§ **SUPPLIED RECORDS**
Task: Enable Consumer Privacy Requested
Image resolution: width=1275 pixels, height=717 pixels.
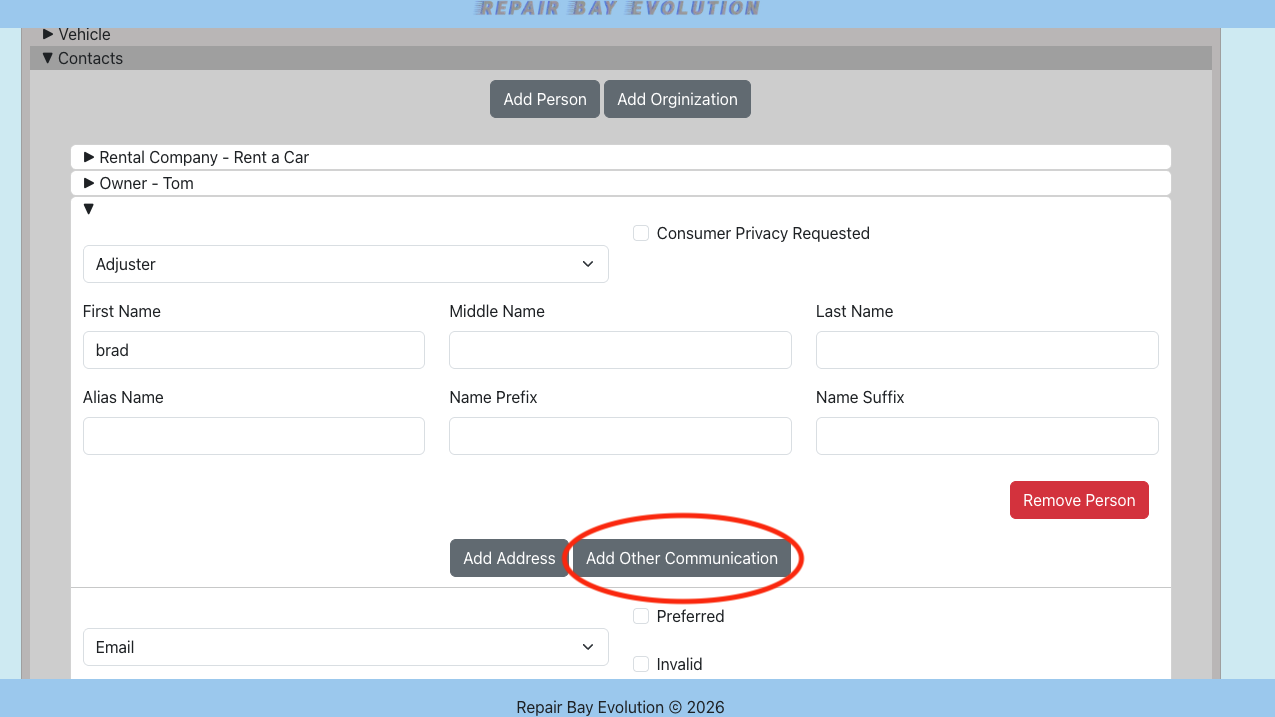Action: point(640,232)
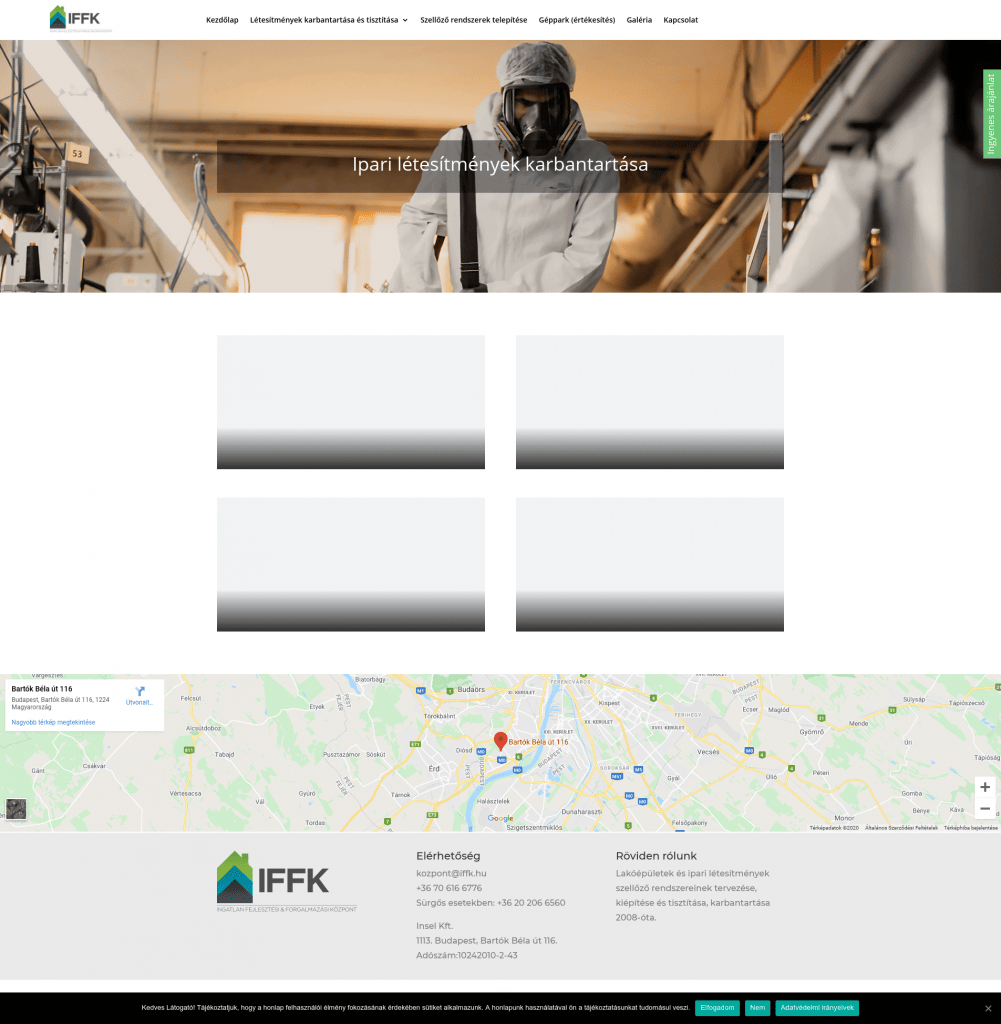Dismiss the cookie notice with the X

[x=990, y=1008]
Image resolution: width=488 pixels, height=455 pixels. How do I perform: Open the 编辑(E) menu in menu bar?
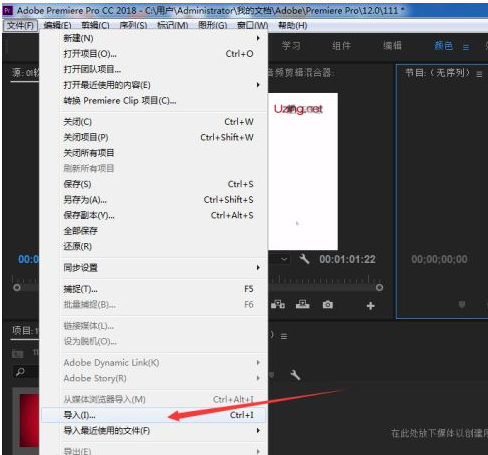click(57, 26)
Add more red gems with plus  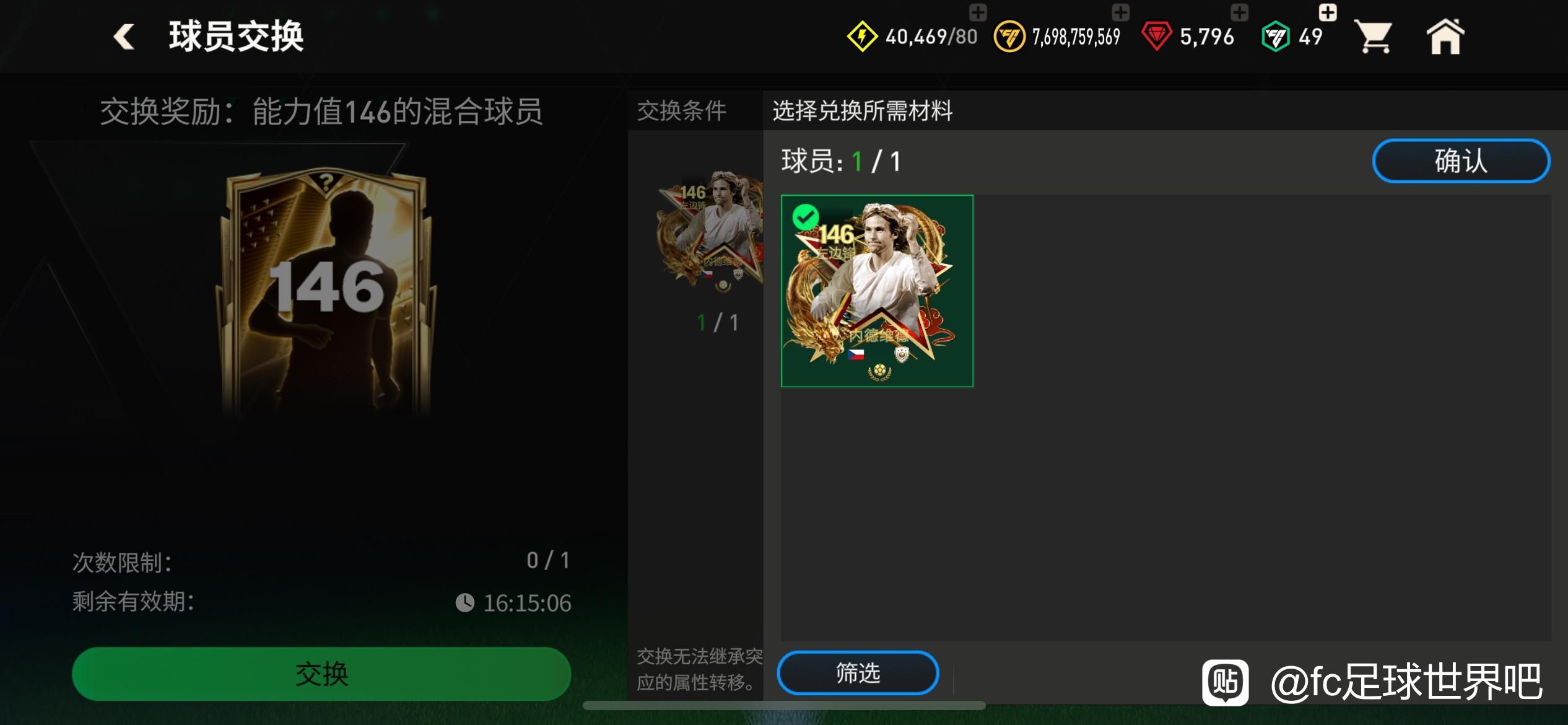1239,12
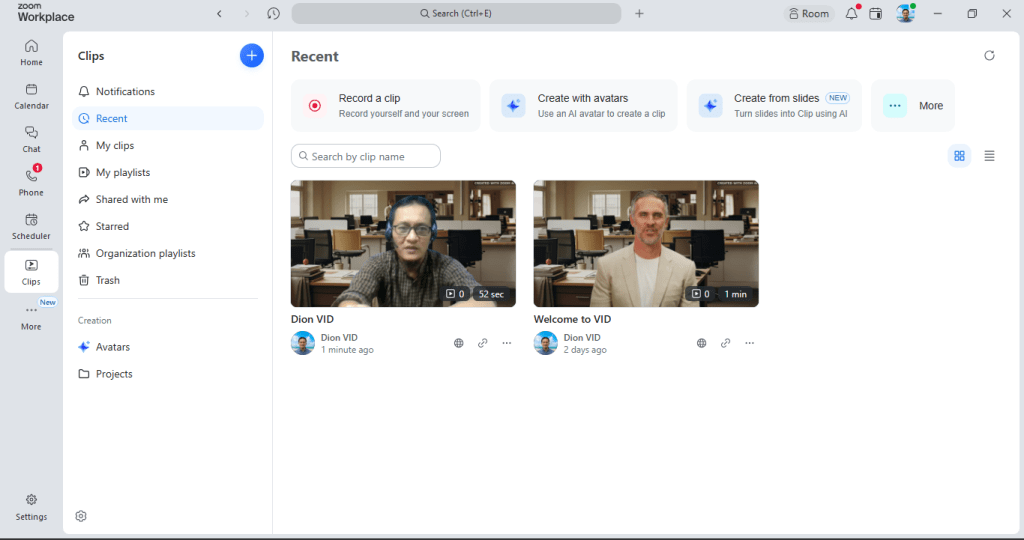The width and height of the screenshot is (1024, 540).
Task: Open Scheduler from the sidebar
Action: click(x=31, y=226)
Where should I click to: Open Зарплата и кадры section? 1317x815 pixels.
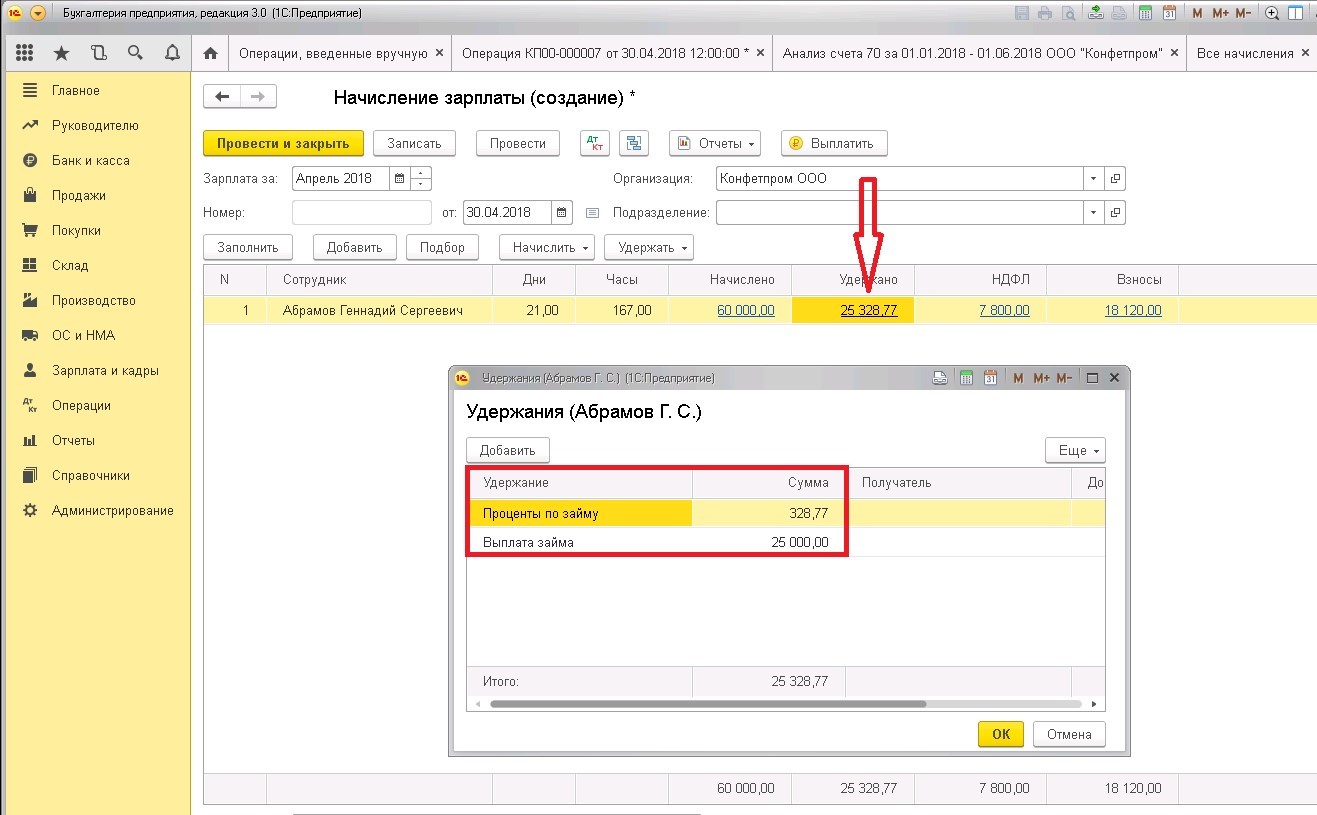coord(105,370)
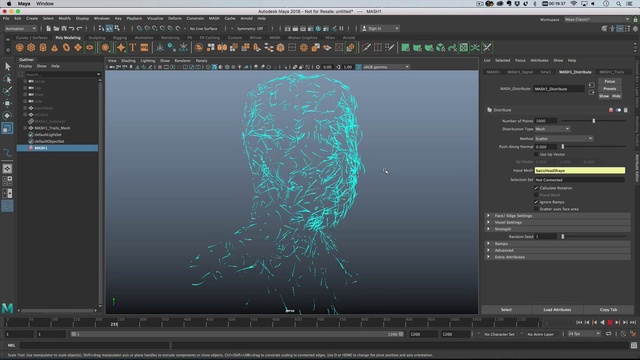Select MASH1_Trails_Mesh in Outliner
This screenshot has height=360, width=640.
(52, 128)
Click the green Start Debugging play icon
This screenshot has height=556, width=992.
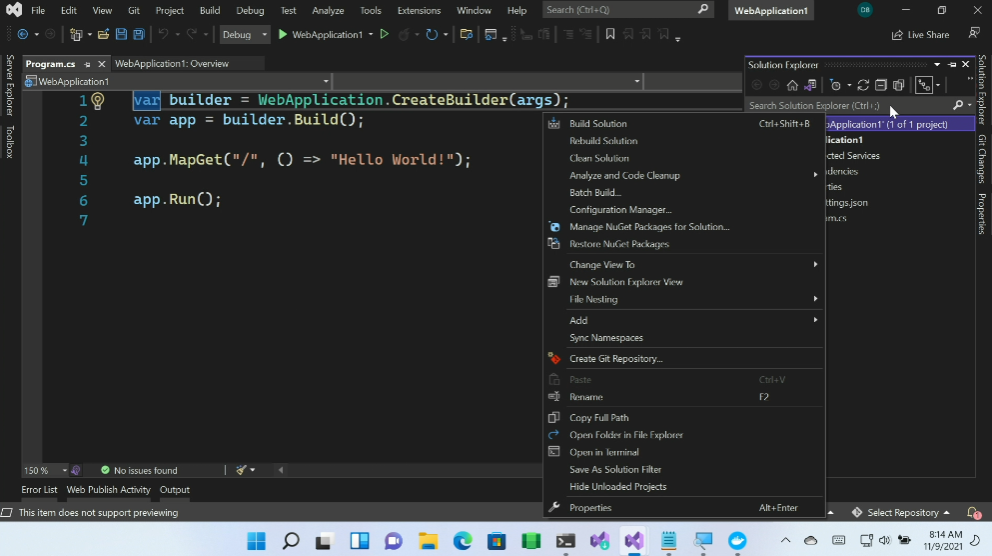click(283, 34)
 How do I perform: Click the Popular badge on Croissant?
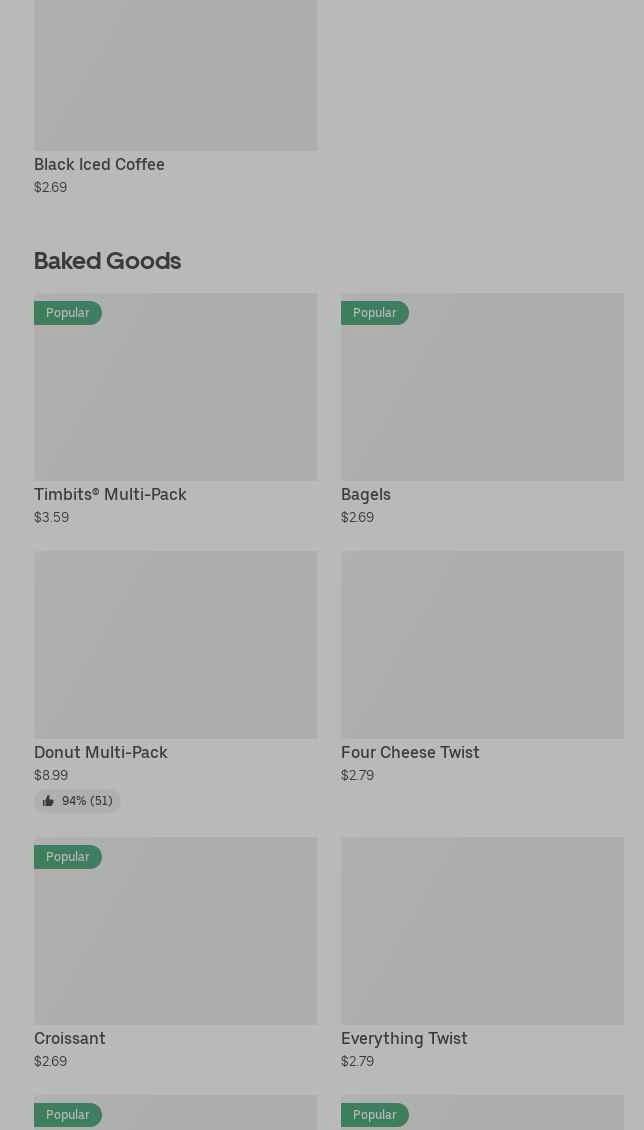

§ **WHAT THE TASK REQUIRES**
Omitting all pictures, restate word for word the lines from the one containing "Click the green Start Debugging play icon" through the last line of the data.

§ **RESPONSE AREA**
Click the green Start Debugging play icon
This screenshot has height=556, width=992.
click(283, 34)
 How do I perform: Click the Popular badge on Croissant?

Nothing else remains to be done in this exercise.